Juan Cole today has an excellent article today describing how Bush's actions in the Middle East [Iraq and Afghanistan in particular] have expanded and enabled terrorist organizations rather then defeated them.
Really, the president cannot help patronizing the Iraqis. A while ago he talked about them taking off their "training wheels," as though high-powered Iraqi physicists, lawyers and physicians were somehow reduced to little children just because the US has 138,000 troops in their country.
I think it can be fairly argued that the Bush "war on terror" has actually spread Islamic fundamentalism. (Bush coddling of Ariel Sharon's harsh policies in Palestine has also contributed).Since Bush began acting aggressively in the region, the United Action Council of (often pro-Bin Laden!) fundamentalist parties in Pakistan has come to power by itself in the Northwest Frontier Province, in coalition in Baluchistan, and has 17% of the seats in parliament! Despite Pakistan's unwarranted reputation for "fundamentalism," in fact most Pakistanis are Sufis or traditionalists who dislike fundamentalism, and the latter parties seldom got more than 2-3% of seats in any election in which they ran.
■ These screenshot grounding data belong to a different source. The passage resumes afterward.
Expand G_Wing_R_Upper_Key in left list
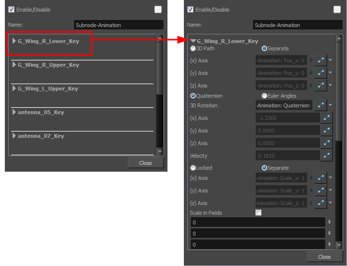Screen dimensions: 347x266 [x=14, y=65]
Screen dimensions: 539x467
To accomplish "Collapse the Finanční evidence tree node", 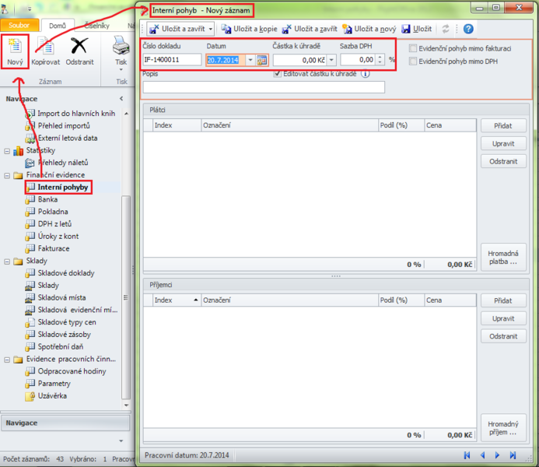I will [x=8, y=175].
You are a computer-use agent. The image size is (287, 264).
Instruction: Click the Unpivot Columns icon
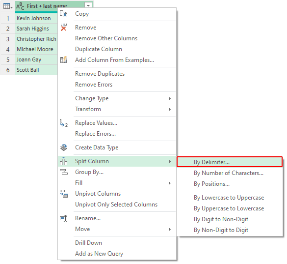63,194
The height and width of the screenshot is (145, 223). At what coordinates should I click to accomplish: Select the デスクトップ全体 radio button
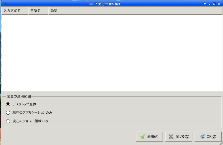tap(8, 104)
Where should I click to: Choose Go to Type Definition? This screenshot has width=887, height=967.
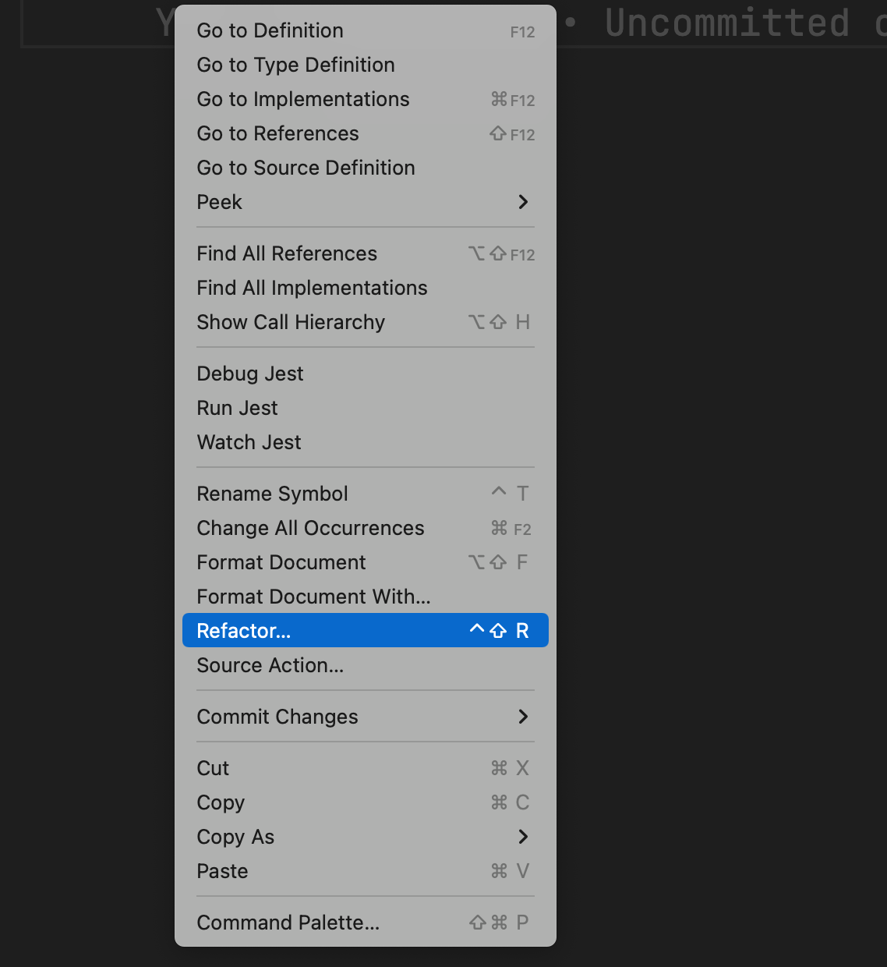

Until Bush came along.
In Iraq, a whole series of Muslim fundamentalist parties-- al-Da`wa, the Supreme Council for Islamic Revolution in Iraq, the Sadrists, the Salafis, and now al-Qaeda, have been unleashed by Bush. They seem likely to win any election held in Iraq, since the secularists remain disorganized.In the parliamentary elections in Afghanistan now slated for spring 2005, the Taliban or the cousins of the Taliban are likely to be a major party, benefiting from the Pushtun vote.
We could go on (a similar story of new-found fundamentalist strength could be told for Indonesia, e.g.) The real legacy of Bush to the Muslim world will likely not be secular democracy, but the provocation of Muslim publics into voting for the Muslim fundamentalists on a scale never before seen in the region.
It is really hard to look at the facts in the Middle East and conclude that the Bush administration has been anything except a total disaster for the US and much of the world.